The Only Edward - Day 21

Apparently, last night was also Burton-fest 2013. I partook in two of his most classic films. Beetlejuice and Edward Scissorhands. Excuse me while I get ranty in a good way.

Title: Edward Scissorhands
Year: 1990
Synopsis: An uncommonly gentle young man, who happens to have scissors for hands, falls in love with a beautiful adolescent girl.

Tagline: His story will touch you, even though he can't.

Teenage girls the world over have spent the last decade (almost) swooning over a sparkly vampire by the name of Edward Cullen. This broody, pale, and (apparently) lethal creature somehow managed to get thirteen-year-olds and their moms all up in a frenzy. Personally, I'm confounded. Yes, I have read the books and watched the movies. They are all the comedy, and then some. But I just don't understand what the appeal is of this stalker-type fellow.

If you want a morose, bone-white dreamboat then there is another Edward who came before Mr. Cullen, and who has evidently been forgotten. And this Edward isn't going to play baseball or magically catch a falling apple, mostly because he has scissors for hands. Don't scoff and roll your eyes at me, young lady. This man does not warrant your flippant disregard or snorts of derision. He is a gem. A diamond in the rough. Far superior to any Volvo driving vampire, that's for sure.

Proof, you say! You want proof. I will give you proof.

Windswept, tousled hair - check. Peril - check. Intense stare - check. Amazing house - check. Swooping in and saving the day - check. That's all the proof you need, but let me go on.

If you want danger, try dating a man with scissors for hands. If you want taboo, try falling for a cyborg-ish man clad in latex, covered in scars who can't touch you. If you want a love story, try being with a man who leaves in order to keep you safe, and he doesn't come back later either, even more so, you don't have to travel all the way to Italy to stop him from stepping into sunlight and making himself appear as though he is participating in a Pride parade.

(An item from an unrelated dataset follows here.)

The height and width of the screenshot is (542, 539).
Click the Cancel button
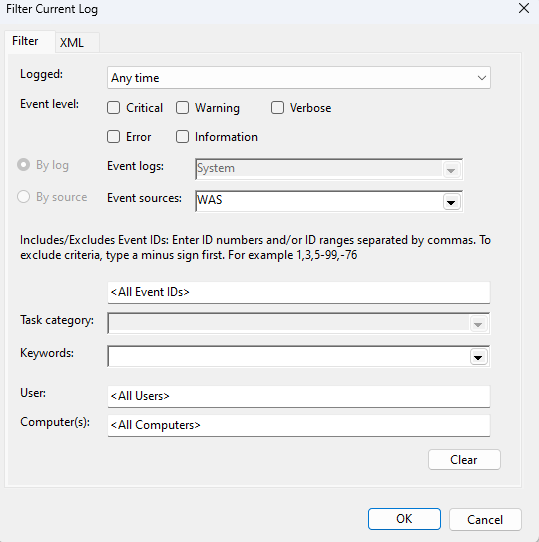[x=485, y=520]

If you want knight in ivory skin, try having the hero defend your honour only to kill the man savagely attacking you. If you want tragic love story, try the only girl he ever loved confessing the same and sharing a kiss, the only one - and there isn't the risk of him eating you, but he might possibly impale you on a scissor.

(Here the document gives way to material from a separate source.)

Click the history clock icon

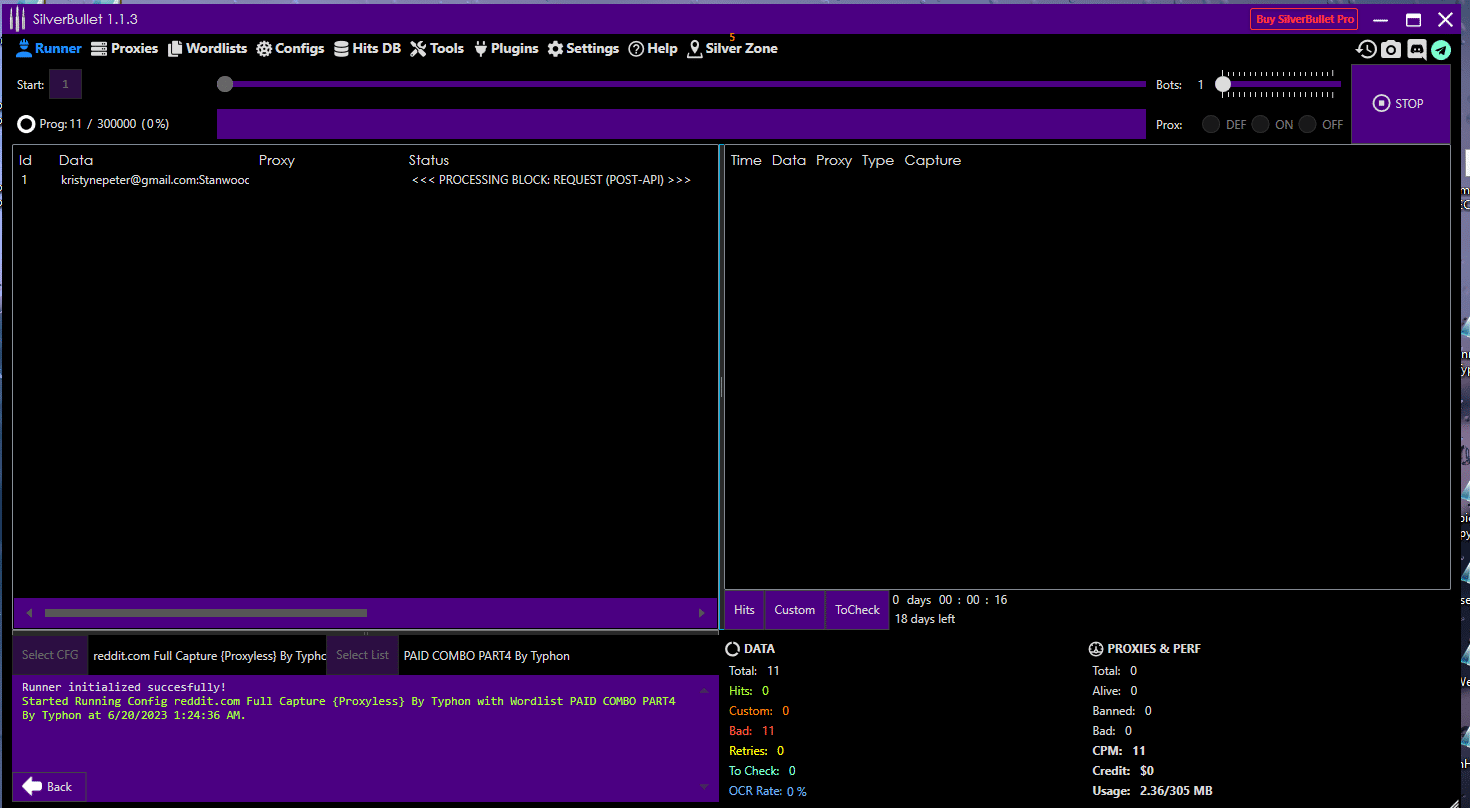(1366, 49)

If this appeals to you, put down the Blu-ray of Twilight and pop the VHS of Edward Scissorhands in.
You know, now that I've spelled it all out like that, there are several parallels between these two story lines. Imagine that, the Twilight plot line isn't all that original. What a shocker. But despite the similarities, there is only one that is actually good amaze-balls, and it's the one with Johnny Depp - who even 23 years later is eight-hundred thousand percent more attractive than Robert Pattinson. And cooler. So much cooler.  Granted, they both seem to have problems in the relationship department.

But this isn't Us Weekly, and I'm not reviewing their love lives. I'm just refereeing the battle of the Edwards.

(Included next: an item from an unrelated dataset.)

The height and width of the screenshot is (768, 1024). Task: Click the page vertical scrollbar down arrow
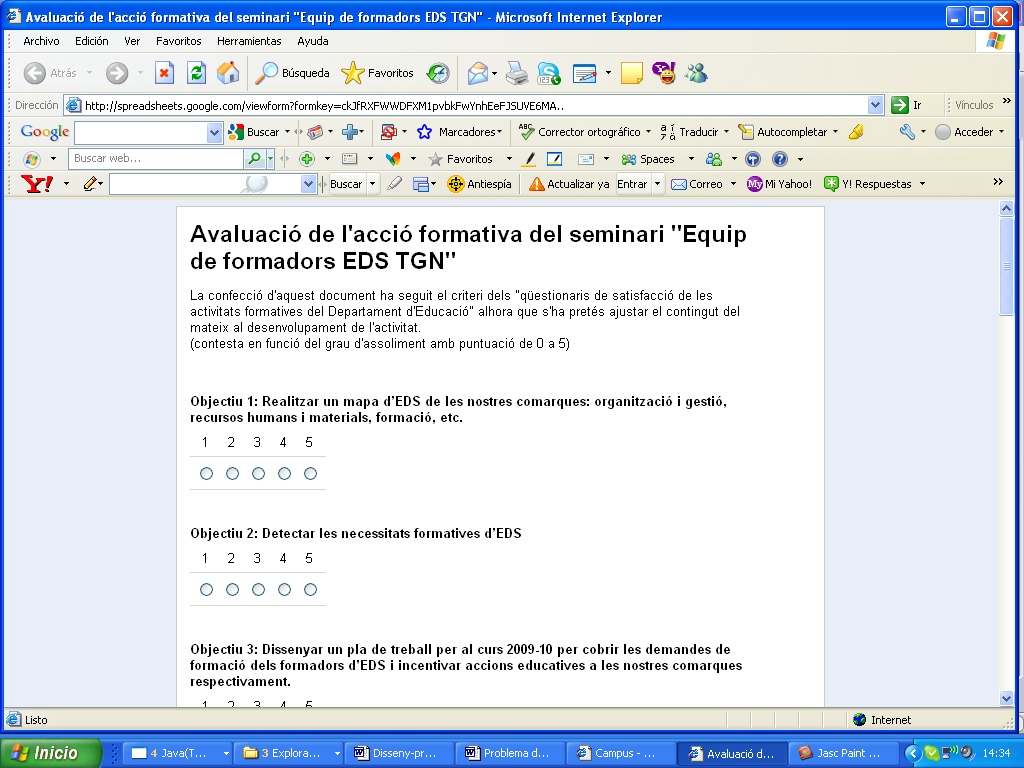(x=1007, y=698)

My love for Edward Scissorhands goes back years before Mrs. Meyer dreamed about two kids laying awkwardly in a grass field. And through these decades it remains untouchable. While none of us really live in the same cookie cutter neighbourhood, we all have experienced displacement and not fitting in. How about wanting love but not being able to have it? We know what it is like to be isolated and alone, different, a novelty for a certain group only to be discarded when our luster wears off, and I think all of us have tasted the bitterness of fear, of worrying about having the good things taken away.

Enter Mr. Scissorhands.

He is innocence. Kindness. Compassion. Loneliness. Regret. Disappointment. A mistake. Gentle. Dangerous.

He is reality.

And he is a reminder that not everything ends happily. Unlike Cullen with Bella, Scissorhands leaves Kim and her family alone, knowing he isn't good for them. That they aren't good for him. He is responsible and, ultimately, the greatest gentleman. Edward Scissorhands is the real story of forbidden love out of these two. It's sorrowful and beautiful and utter perfection.

And I don't want to hear anything about any other Edward, okay? Because they ain't got nothing on this one.